「通達」と「安全配慮義務違反」について

−−雑誌「安全と健康2000年8⽉」平成11年3⽉30⽇⼤阪⾼裁判決:コメントより−−

☆「厚⽣労働省内の通達」と「安全配慮義務」との関係について

労働安全衛⽣法の規定を受けた通達において、事業者の実施事項について⾔及している場合、それは事業者が何をしなければならないかを厚⽣労働省が⼀線の監督機関に具体的事項を⽰したものであります。
裁判所はそれに拘束されるものではありませんが、裁判所が労働災害防⽌義務の具体的内容に相応しいと判断した場合、その内容が⽣かされることになります。
そして現に、安全衛⽣の専門⾏政庁としての判断として採⽤される傾向にあります。

このことは、⾏政機関が罰則等をもって強制的な実現を図るものではないいわゆるガイドライン的な通達も、安全配慮義務の内容になる可能性が⾼いことを意味しています。
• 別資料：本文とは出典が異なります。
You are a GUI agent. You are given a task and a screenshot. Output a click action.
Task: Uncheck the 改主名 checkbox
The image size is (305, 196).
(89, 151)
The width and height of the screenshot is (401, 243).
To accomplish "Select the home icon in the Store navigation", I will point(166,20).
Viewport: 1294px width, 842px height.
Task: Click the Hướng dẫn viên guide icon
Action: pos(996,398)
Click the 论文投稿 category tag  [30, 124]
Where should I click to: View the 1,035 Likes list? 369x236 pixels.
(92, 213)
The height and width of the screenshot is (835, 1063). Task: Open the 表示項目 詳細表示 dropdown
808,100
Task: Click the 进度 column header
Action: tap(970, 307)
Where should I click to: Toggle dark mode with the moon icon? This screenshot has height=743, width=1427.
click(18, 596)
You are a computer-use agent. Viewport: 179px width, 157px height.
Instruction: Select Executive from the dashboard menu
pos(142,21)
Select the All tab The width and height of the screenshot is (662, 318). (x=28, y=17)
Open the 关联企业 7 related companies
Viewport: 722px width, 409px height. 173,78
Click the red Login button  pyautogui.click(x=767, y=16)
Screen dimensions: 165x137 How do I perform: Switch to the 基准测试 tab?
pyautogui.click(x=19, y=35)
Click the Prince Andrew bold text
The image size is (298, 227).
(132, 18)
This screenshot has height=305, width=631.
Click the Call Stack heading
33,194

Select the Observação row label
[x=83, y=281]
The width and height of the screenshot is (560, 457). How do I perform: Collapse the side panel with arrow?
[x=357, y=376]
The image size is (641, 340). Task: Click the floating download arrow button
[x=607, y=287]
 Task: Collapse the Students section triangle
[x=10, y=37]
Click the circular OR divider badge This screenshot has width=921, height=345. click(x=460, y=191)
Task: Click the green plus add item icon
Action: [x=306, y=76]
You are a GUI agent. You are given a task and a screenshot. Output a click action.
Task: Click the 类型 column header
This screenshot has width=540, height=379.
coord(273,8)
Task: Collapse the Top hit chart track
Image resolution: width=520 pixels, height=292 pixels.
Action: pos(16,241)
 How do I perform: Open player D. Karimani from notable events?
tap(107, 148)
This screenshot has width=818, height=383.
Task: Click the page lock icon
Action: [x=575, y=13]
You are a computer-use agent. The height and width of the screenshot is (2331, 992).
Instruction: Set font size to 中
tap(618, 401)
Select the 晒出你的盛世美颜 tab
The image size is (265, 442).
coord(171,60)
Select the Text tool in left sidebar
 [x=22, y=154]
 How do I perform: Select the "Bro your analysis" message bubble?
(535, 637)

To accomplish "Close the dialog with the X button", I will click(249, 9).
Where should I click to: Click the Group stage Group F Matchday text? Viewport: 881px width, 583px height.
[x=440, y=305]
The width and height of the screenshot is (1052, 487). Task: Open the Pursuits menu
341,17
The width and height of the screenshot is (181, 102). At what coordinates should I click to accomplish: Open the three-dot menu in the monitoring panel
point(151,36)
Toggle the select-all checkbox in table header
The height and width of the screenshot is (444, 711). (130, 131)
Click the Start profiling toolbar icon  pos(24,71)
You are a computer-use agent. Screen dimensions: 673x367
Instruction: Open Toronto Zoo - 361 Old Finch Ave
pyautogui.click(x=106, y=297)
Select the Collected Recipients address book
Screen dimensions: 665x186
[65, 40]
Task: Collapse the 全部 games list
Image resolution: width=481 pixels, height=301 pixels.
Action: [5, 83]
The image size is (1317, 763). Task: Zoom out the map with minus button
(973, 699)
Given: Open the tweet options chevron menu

また、通達等だけでなく学会の動向も「予⾒可能性」の判断根拠になり得るという傾向から考えますと、事業者が安全配慮義務を全うしようとすれば、通達だけでなく学会等の動向にも注意を怠らないことが求めらることになります。
事業所としては、労働災害防⽌のため、重要情報は漏れなく⼊⼿し、対策を講じることが法的義務であると認識し、その⼊⼿に極⼒努⼒することが求められています。

つまり、法規制事項だけでなく、広く関連事項についても絶えず目を配り、対策を講じていなければ法違反につながる可能性が⼤きくなるということです。